How to achieve a successful buy and maintain strategy

Pramila Agrawal, Vice President and Portfolio Manager at Loomis, Sayles & Co., explains a successful buy and maintain strategy.

Cash
Yield alone is not a marker for attractiveness in today's market.

Insurance Investor: How would you approach buy and maintain in today’s environment?

Pramila Agrawal: Our core buy and maintain philosophy is that there is a risk premium embedded within different markets so fundamental research is the way of identifying these longer term, attractive investment opportunities.

Our approach to buy and maintain is contingent on three factors, credit, construction and customisation.  

We believe that since the key risk in any buy and maintain portfolio is the expected loss from credit migration, it is very important to do very careful bottom-up security selection and through the cycle, deeply researched, well diversified portfolios that can minimise this migration risk whilst getting the desired income.

Keeping this as our approach, in today’s environment with all of the accommodative central banks and trade volatility, we have a few insights into buy and maintain strategies.

"The key risk in any buy and maintain portfolio is the
expected loss from credit migration."

The first is that as we are getting deeper into the late cycle and supposedly this could be one of the longest expansions in the US as we have already exceeded ten years, we feel that understanding the risk premia in different markets is very important.

Yield alone is not a marker for attractiveness and we pay a lot of attention to what the fundamentals are, as well as what the overall default and loss trends are, of any asset class before we invest.

The other element that is important in today’s environment is security selection which has always been a core of our process and has now become even more important.

We carry out stringent stress tests to ensure that the securities that do make it into buy and maintain are valued correctly, because the important thing is that these are very low turnover portfolios so we don’t get in and out on tactical trades which means that we have to take a long term, fundamental view on the names that we buy.

"We have a yield curve in the front end that is posing a
 lot of challenges to buy and maintain investors."

Given the very depressed yield environment right now, it is very easy to reach out for yield.

We have a yield curve in the front end that is posing a lot of challenges to buy and maintain investors because the front end of the yield curve is signalling that we stay in shorter mandates or we go further and long enough to pick up yield or even that we pick lower in quality to get yield.

These strategies seem counter intuitive in today’s environment when you want to be more risk averse where really the way to reach yield is by embracing risk.

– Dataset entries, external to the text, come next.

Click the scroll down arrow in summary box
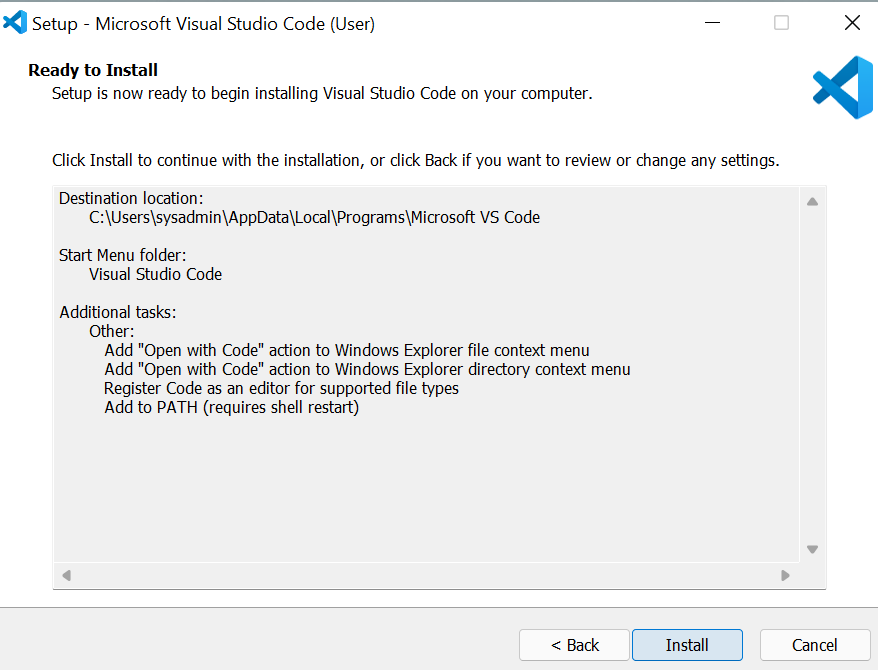Viewport: 878px width, 670px height. [812, 549]
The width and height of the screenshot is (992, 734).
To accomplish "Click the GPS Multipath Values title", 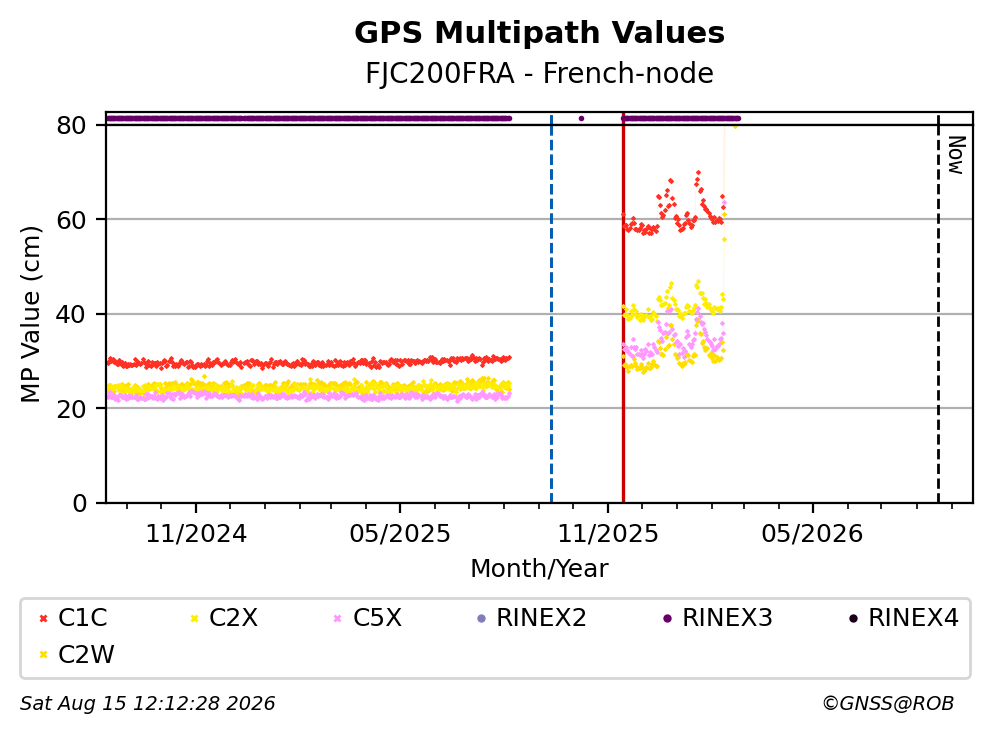I will [x=540, y=33].
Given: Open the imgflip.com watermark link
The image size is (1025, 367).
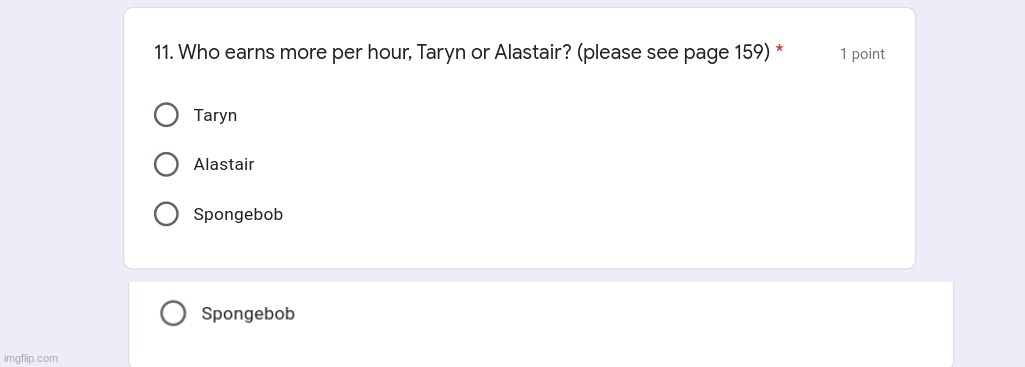Looking at the screenshot, I should (x=31, y=358).
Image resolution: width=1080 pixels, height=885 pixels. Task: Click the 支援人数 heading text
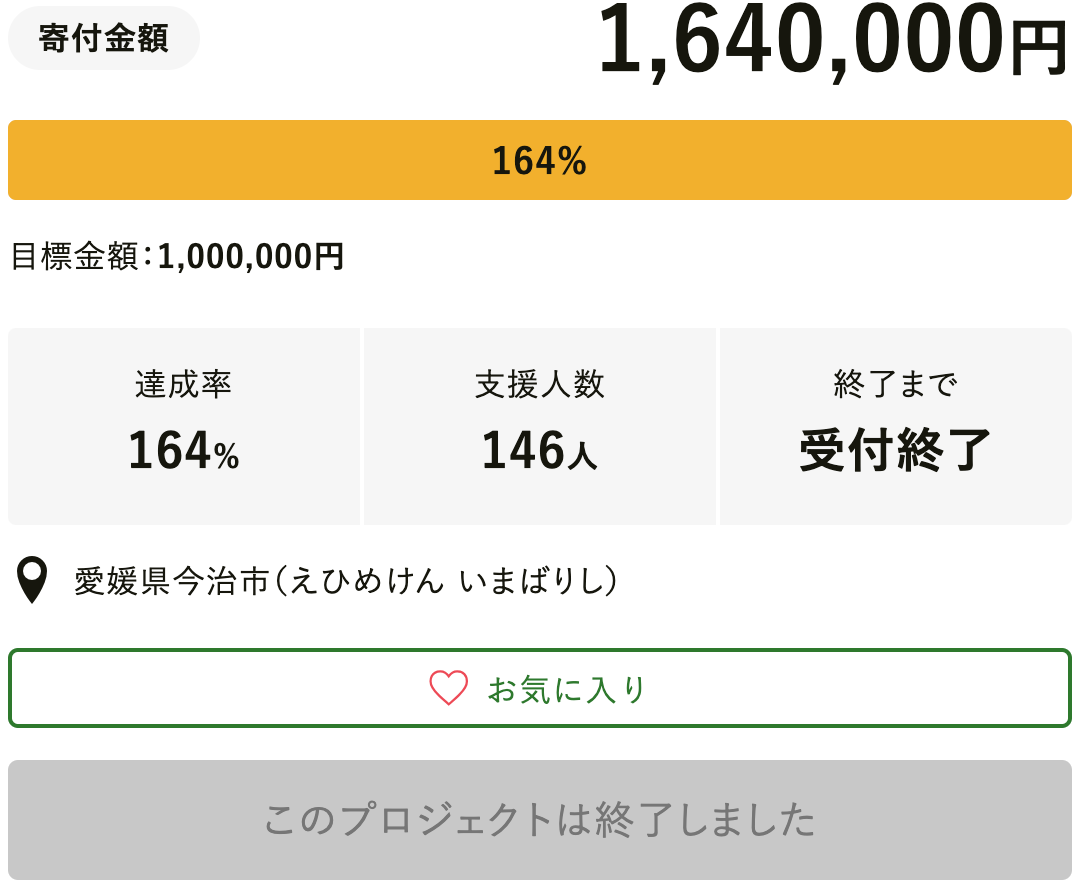[x=540, y=384]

Insurance Investor: How can an insurer ever reach the desired returns through a buy & maintain strategy?

Pramila: Given how depressed the yield environment is which is not new as we saw a similar environment in 2014/15 and have seen it multiple times before, in these kinds of yield environments there has to be a cautious approach taken.

Going longer in duration has always been one of the prime ways of getting more yield but as we do this, we have to be very cognisant that we are taking more added risk.

"We want to make sure that the asset classes we are investing
 in having a healthy forecast and strong anchoring."

When going longer in duration we want to ensure that from a credit standpoint we are not doubling down on credit risk.

Branching out to different asset classes is another method for achieving yield and we can see that outside of DM, EM has also had a sell off recently… those are some of the levers that insurers can pull but it is important to ensure that for stable and predictable income, we need to keep a close eye on default trends.

At the end of the day we want to make sure that the asset classes we are investing in having a healthy forecast and strong anchoring.